Supplied text ->
** Begin **

Net loss attributable to non-controlling interest
The Company recorded net loss attributable to noncontrolling interest in the consolidated statements of operations for a non-controlling interest (the “NCI”) of a consolidated subsidiary, FWIL, which is principally engaged in trading and leasing of properties in Hong Kong.
The Company had been a 60% shareholder of FWIL since inception.
On April 15, 2024, the Company acquired the remaining 40% shares of FWIL from the NCI by distribution of 40% of FWIL’s real estate properties for consideration of its acquisition and settlement of loan from the NCI (the “Acquisition”).
After the Acquisition, FWIL becomes the wholly owned subsidiary of the Company and no profit or loss attributable to the NCI.
For the nine months ended September 30, 2024 and 2023, we recorded net loss attributable to the NCI of $10,543 and $17,820, respectively. The amount represents the share of net loss attributable to the NCI prior to the Acquisition.
There were no seasonal aspects that had a material effect on the financial condition or the results of operations of the Company.

** End **

Problem to solve ->
Answer these questions from the non-controlling interest text above:
(a) What is FWIL principally engaged in?
(b) On what date did the Company acquire the remaining 40% of FWIL's shares?
(c) What net loss attributable to the NCI was recorded for the nine months ended September 30, 2024?
Answer from the non-controlling interest text alone.

Data lines ->
** Begin **

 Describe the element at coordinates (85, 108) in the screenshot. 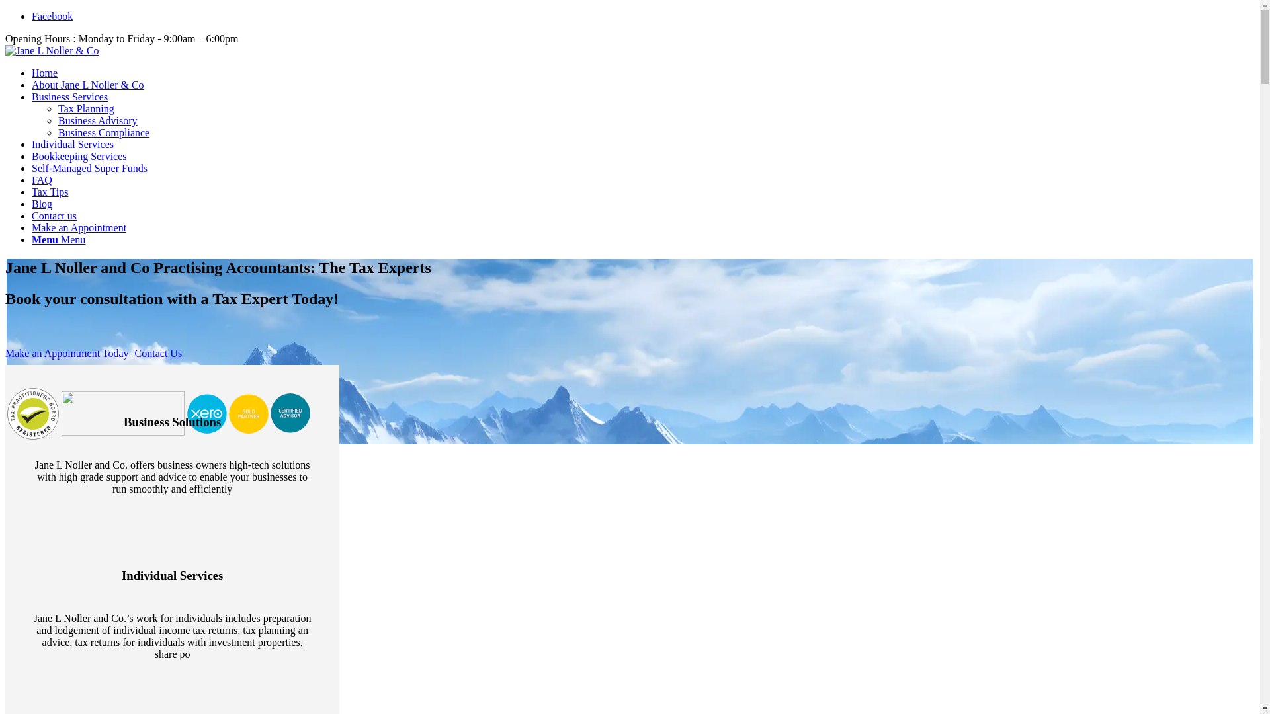

I see `'Tax Planning'` at that location.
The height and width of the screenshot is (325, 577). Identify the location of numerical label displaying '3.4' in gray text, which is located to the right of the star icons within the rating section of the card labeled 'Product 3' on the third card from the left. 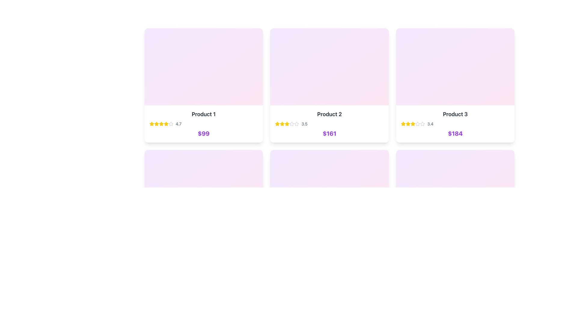
(430, 124).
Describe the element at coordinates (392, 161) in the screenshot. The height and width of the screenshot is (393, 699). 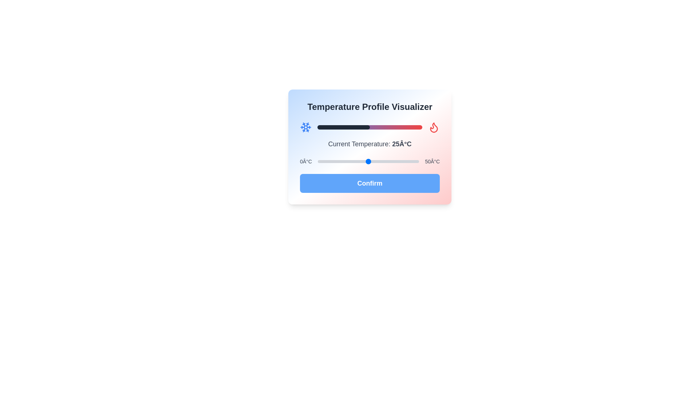
I see `the temperature to 37°C using the slider` at that location.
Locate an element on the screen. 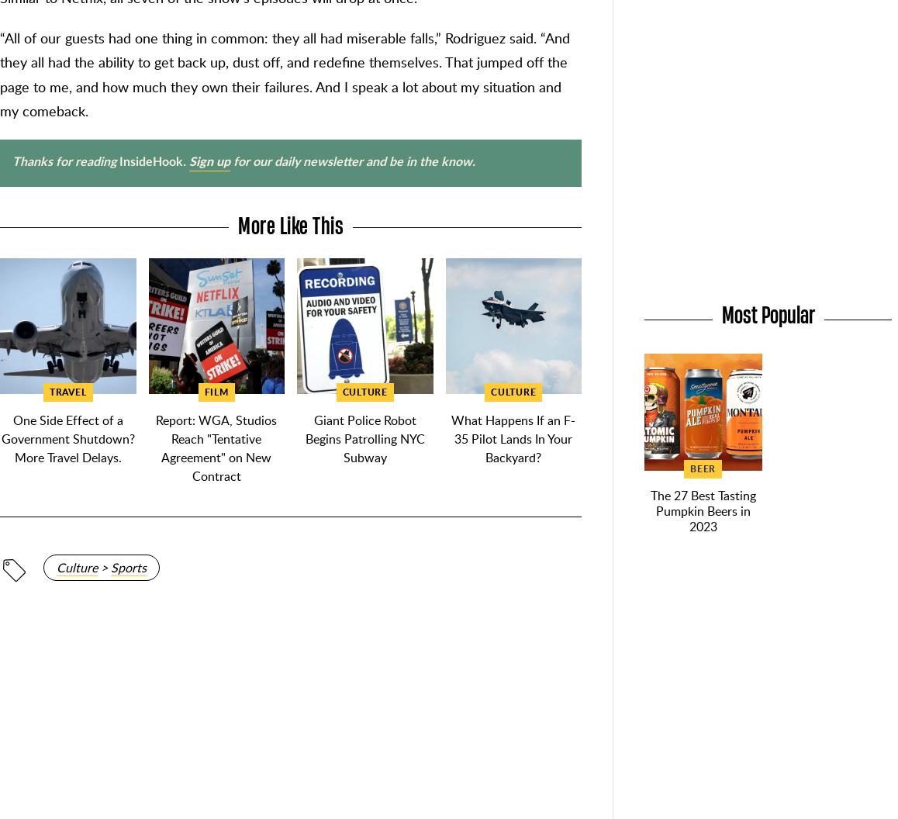 The width and height of the screenshot is (898, 819). 'Beer' is located at coordinates (703, 468).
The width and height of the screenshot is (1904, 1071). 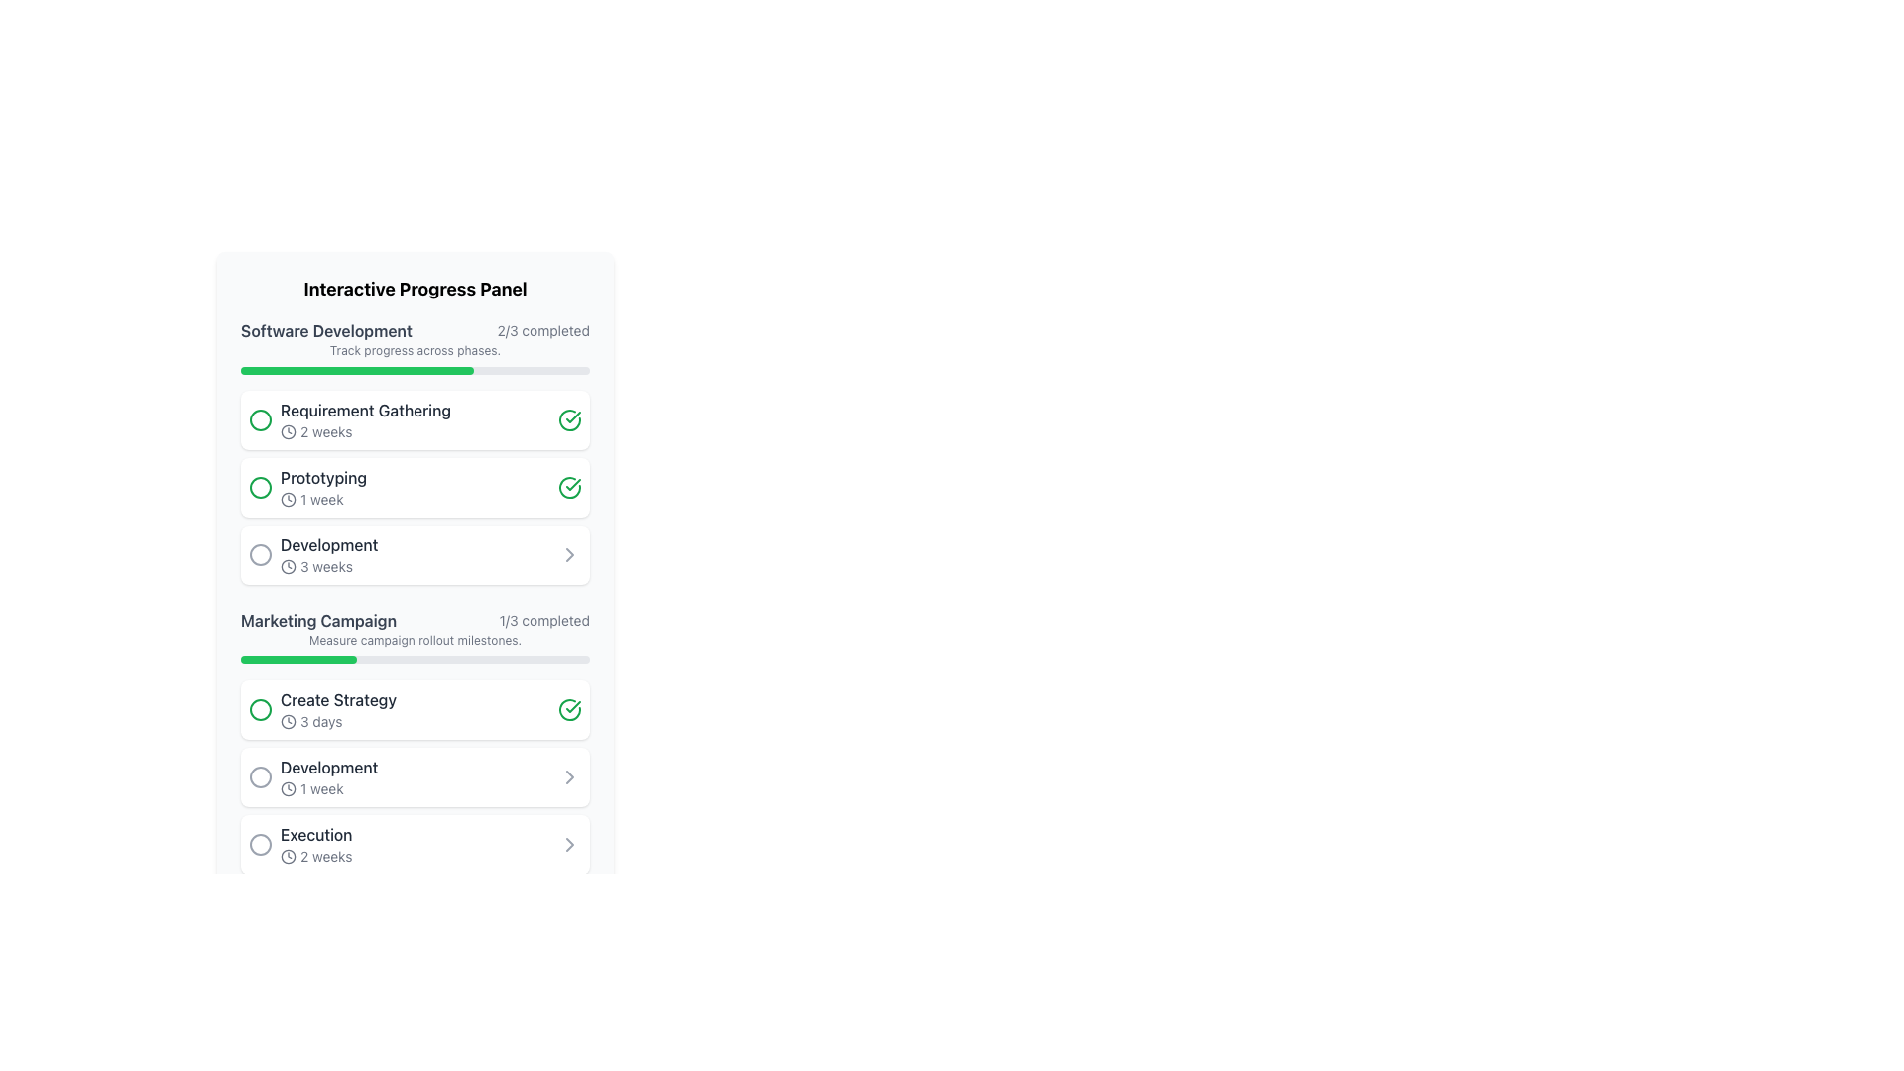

** End **

The completed task ->
(a) Trading and leasing of properties in Hong Kong.
(b) April 15, 2024.
(c) $10,543.